It is the first time that a covered bond program has been established in Germany under general German law, in contrast to many other European covered bonds that rely on specific legislation. The incorporation of securitization techniques has enabled the sponsor to create a covered bond that shares characteristics with covered bonds backed by a specific legal framework.
"To me the whole thing looks more like a classical RMBS transaction and not so much like a covered bond," said Claudia Vortmuller of covered bonds research at Commerzbank Corporates & Markets. "However, one thing that is a typical covered bond feature is the fact that you have direct recourse to Landesbank Berlin. In terms of lending value [they] adhere to Pfandbrief legislation. However, Landesbank Berlin always has the option to amend the program."
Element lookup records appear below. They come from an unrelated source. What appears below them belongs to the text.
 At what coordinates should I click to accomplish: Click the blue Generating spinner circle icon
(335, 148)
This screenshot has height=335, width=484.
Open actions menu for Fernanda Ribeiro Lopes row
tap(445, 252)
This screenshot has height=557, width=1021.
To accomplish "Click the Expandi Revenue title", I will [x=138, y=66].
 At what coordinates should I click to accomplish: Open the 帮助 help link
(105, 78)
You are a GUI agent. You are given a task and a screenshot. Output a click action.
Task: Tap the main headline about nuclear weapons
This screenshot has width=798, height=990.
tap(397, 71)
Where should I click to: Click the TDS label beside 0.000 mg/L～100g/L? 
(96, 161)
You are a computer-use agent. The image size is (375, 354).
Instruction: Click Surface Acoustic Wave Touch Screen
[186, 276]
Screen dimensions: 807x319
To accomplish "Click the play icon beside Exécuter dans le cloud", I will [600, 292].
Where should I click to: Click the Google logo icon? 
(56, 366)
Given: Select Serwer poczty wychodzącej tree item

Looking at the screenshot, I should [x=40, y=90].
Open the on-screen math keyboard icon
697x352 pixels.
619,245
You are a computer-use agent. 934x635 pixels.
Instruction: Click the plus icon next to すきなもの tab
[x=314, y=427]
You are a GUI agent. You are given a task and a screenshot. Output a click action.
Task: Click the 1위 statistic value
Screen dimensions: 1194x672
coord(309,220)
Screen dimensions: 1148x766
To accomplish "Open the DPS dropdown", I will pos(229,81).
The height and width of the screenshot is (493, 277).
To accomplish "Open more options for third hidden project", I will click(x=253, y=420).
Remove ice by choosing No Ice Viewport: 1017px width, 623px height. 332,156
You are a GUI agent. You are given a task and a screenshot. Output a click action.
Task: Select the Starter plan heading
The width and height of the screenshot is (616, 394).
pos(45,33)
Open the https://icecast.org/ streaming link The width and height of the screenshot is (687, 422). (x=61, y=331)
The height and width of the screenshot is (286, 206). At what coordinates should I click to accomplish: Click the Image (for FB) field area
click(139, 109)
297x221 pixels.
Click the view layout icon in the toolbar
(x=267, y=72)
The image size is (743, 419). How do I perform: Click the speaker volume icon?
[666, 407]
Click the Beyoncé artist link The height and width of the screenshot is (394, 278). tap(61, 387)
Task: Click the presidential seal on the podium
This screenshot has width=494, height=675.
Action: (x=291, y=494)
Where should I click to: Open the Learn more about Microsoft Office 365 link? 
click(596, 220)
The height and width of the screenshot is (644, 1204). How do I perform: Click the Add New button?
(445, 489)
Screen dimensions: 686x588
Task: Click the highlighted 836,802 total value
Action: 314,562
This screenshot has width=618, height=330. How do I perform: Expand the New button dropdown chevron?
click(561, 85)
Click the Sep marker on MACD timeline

Landesbank Berlin's Christian Scheibe said that, although the structure does employ technology from securitization structuring, a major difference is that there is no true sale or SPV behind Landesbank's transaction. The "secured bearer bond," as Scheibe coined it, incorporates all of the ideas of the pfandbrief, although the program has been structured using securitization techniques to fence in the cover pool upon insolvency of the sponsor bank. This enables the issuer to create a covered bond that has similar characteristics to the covered bonds backed by a specific legal framework, explained Moody's Investors Service analysts.
Moody's applied its general covered bond methodology and extended it to take into consideration the three levels of protection - LBB, Sparkassen and the mortgage pool - present in the transaction. "Moody's approach to covered bonds considers that the ratings of the notes are linked to the probability of the issuer default, as covered bonds are a bank's debt," he explained. "However, in this particular structure, the rating of the notes is linked to the joint probability of both the issuer and the relevant sparkassen defaulting, as most of the risks (refinancing or market risks) materialize only if the default on both entities occurs."
From a credit perspective, the structure employed by Landesbank Berlin can even offer some advantages over issuing a straight-out pfandbrief. "Some risks specific to covered bonds, such as refinancing risk (as the "natural" amortization of the cover pool assets may not be sufficient to repay the notes at the maturity) have even been reduced as compared to other covered bonds," said Jose de Leon, vice president and senior analyst at Moody's. "Furthermore, the 12-month built-in extension maturity is an inherent source of liquidity in the structure, and it makes it more likely that the cover pool will be sold prior to the extended final maturity date at a price that will make covered bonds whole."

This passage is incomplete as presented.